Celebrar a memória de Zumbi dos Palmares viria ser a resposta dada pelos organizadores, para lembrar que a abolição foi um processo inacabado e que só seria plenamente terminado pela pressão do movimento negro. O Dia da Consciência Negra viria a ser então o fruto do movimento negro brasileiro para questionar a vertente histórica que marca o fim a escravidão como sendo o dia 13 de maio, com a assinatura da Lei Áurea pela Princesa Isabel, em 13 de maio de 1888. Sugere-se também que a Lei Áurea não trouxe uma verdadeira libertação, pois apesar da legalidade da alforria, indicam o surgimento de outras formas de opressão e de negação do direito à cidadania dos negros.
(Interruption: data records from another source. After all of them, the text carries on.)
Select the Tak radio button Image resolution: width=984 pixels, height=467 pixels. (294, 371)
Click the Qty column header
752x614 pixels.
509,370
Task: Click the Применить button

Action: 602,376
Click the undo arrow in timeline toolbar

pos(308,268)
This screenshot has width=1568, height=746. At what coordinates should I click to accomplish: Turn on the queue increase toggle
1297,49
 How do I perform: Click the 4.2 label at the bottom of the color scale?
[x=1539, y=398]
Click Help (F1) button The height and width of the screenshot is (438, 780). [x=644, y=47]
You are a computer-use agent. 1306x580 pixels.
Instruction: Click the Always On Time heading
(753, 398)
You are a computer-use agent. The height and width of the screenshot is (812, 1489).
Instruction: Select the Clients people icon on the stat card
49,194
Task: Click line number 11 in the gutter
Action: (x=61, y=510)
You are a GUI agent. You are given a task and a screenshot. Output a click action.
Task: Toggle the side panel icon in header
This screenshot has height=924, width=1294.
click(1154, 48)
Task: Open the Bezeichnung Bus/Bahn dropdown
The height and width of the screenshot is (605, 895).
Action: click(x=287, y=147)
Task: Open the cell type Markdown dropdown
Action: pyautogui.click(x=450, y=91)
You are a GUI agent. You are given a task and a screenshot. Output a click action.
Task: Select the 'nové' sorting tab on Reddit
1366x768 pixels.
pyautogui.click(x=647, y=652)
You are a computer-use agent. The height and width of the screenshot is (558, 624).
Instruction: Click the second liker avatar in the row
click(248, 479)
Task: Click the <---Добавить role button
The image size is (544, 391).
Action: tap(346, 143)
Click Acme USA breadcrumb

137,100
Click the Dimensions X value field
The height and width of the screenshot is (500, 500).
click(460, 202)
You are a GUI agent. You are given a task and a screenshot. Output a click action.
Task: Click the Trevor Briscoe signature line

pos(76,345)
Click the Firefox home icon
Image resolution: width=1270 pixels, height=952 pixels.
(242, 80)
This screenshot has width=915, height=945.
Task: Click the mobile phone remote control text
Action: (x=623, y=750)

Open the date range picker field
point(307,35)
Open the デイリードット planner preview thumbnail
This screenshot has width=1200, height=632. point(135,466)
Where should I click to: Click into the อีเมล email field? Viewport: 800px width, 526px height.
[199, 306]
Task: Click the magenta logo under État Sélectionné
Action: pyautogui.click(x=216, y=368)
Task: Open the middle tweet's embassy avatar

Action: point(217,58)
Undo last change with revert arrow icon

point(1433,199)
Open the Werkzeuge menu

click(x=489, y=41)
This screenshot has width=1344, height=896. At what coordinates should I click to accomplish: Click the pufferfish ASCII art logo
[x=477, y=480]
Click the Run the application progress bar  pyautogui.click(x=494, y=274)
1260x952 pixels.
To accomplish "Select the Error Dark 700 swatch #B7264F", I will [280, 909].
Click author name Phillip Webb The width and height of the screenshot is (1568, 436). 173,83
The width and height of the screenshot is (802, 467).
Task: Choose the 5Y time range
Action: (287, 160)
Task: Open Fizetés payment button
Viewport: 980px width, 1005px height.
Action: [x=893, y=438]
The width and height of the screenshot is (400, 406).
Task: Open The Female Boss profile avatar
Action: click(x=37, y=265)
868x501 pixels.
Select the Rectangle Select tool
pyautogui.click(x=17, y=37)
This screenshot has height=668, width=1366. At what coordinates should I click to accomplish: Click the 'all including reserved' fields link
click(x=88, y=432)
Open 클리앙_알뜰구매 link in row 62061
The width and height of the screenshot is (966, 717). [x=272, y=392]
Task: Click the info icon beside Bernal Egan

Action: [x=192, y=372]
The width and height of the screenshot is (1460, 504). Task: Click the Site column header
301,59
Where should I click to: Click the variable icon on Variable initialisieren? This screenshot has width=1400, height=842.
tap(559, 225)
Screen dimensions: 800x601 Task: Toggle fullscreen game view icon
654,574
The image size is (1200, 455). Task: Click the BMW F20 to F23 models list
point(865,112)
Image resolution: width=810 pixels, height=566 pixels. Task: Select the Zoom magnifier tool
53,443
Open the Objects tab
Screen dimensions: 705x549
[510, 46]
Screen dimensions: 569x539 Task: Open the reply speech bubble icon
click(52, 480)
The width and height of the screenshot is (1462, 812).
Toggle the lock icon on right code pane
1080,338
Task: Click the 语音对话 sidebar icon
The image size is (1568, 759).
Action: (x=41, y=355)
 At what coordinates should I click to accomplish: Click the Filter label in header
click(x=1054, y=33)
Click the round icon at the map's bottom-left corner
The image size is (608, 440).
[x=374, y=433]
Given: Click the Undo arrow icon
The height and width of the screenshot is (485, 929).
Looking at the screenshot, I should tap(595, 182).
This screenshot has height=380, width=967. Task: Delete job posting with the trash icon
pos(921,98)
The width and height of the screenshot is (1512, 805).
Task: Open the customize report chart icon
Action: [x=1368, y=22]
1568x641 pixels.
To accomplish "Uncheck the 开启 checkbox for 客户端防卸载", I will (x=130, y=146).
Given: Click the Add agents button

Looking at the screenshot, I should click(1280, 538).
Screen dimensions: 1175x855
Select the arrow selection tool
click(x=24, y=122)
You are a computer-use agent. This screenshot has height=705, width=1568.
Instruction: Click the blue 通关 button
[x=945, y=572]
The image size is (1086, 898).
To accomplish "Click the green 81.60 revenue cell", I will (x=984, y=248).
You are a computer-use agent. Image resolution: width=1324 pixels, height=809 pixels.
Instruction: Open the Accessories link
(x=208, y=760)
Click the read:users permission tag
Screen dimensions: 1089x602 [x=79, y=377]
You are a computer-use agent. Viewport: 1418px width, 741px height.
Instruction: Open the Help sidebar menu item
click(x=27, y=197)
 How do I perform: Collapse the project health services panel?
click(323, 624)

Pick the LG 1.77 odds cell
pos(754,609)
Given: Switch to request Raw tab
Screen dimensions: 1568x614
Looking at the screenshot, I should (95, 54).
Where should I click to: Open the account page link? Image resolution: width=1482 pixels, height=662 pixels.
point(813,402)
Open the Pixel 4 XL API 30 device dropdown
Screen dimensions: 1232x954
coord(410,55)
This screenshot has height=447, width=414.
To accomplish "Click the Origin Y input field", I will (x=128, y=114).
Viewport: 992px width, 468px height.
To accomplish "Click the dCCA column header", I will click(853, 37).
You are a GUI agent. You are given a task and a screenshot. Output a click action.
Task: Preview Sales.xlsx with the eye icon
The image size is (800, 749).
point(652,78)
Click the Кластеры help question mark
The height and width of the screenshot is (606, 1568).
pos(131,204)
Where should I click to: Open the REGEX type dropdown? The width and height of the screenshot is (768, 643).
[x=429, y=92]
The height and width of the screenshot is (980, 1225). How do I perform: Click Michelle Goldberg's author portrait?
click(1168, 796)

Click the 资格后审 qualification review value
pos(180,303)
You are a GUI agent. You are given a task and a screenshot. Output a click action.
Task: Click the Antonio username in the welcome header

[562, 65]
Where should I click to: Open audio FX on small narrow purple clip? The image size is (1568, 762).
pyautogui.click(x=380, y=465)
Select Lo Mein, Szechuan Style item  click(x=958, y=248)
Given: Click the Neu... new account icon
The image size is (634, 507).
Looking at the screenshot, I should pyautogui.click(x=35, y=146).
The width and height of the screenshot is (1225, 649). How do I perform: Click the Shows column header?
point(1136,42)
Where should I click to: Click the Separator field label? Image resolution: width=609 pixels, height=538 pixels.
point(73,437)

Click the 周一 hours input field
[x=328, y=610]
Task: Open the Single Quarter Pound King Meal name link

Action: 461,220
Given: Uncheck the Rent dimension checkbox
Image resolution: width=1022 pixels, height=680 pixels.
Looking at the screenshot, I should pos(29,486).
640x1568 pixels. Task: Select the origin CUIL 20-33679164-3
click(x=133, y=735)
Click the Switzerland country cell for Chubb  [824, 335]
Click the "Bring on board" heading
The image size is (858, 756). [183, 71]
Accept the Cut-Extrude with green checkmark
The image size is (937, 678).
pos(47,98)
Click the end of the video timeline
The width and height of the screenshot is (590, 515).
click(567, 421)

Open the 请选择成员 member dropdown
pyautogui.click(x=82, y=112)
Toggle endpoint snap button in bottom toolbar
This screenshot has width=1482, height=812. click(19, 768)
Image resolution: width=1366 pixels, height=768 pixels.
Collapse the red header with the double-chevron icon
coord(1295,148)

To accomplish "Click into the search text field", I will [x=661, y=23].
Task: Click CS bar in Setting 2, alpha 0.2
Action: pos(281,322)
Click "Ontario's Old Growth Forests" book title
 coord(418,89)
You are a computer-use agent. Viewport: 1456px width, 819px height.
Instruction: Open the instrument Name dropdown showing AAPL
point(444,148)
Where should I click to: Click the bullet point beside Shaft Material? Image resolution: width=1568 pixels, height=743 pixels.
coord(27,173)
Isso porque os mecanismos de exclusão assumiram facetas diferenciadas, como não darem o acesso dos negros à educação, ao emprego renumerado, à moradia digna e outras de beneficio à população em geral, que já existiam no século XIX.
Na realidade, em parte, isso é certo, mas são muito poucos os que têm a coragem de afirmar a verdadeira história e de que foi a República, proclamada sob a mira de fuzis e como uma revolução militar, a grande culpada pela exclusão dos negros. Foi a república que os rejeitou e que destruiu todos os programas de integração dos negros na sociedade e na economia, elaborados com a orientação da Princesa Isabel, e que deveriam ser realizados.
Devemos nos lembrar também que em 22 de novembro de 1910, em pleno regime republicano, um levante de marinheiros agitou o Rio de Janeiro, quando cerca de dois (2) mil negros, liderados por João Cândido Felisberto, tomaram dois navios de guerra, apontaram seus canhões para a sede do governo e exigiram o fim dos castigos corporais que eram aplicados. O protesto durou uma semana e surpreendeu a Marinha e a elite branca dominante, que foram obrigadas a ceder às exigências. João Cândido, nascido em 1880, era filho de ex-escravos e aos 14 anos entrou para a Marinha Brasileira, que na época era composta por 50% de negros, 30% de mulatos, 10% de caboclos e 10% de brancos. A maioria dos marinheiros era composta por homens pobres, filhos de escravos, que recebiam salários irrisórios e eram constantemente humilhados pela minoria branca. Somente aí que é que a chibata – símbolo da escravidão, abolida há 22 anos – mas ainda vigente na marinha republicana do Brasil, foi então proibida e os revoltosos anistiados.
Foi com gritos de “viva a liberdade” que os marinheiros negros comemoraram a vitória contra o racismo e a exploração. Entretanto, um mês depois, o então presidente da república, o Marechal Hermes da Fonseca, traiu os compromissos e partiu para a revanche, ordenando a prisão dos 18 negros líderes do movimento, entre eles João Cândido, o “Almirante Negro”, que foram detidos e torturados na Ilha das Cobras. Assim procedia a republica do Brasil que só beneficiou as elites e não o povo. Lembro que o horror das masmorras da marinha brasileira levou a João Cândido ser internado no Hospício Nacional de Alienados para exames de sanidade.
Depois de solto, João Cândido quem é um verdadeiro herói dos negros, passou a viver como vendedor de peixes no Rio de Janeiro, onde morreu em 1969, aos 89 anos, doente de câncer, sem sua patente militar e na miséria. Somente depois de morto é que seu nome foi inscrito no Livro dos Heróis da Pátria. Tudo isso aconteceu na república, pois as elites não perdoaram a monarquia por ter abolido a escravidão, e foi a República que nada fez pelos escravos libertos pela Princesa Isabel, e os manteve vivendo num submundo e explorados.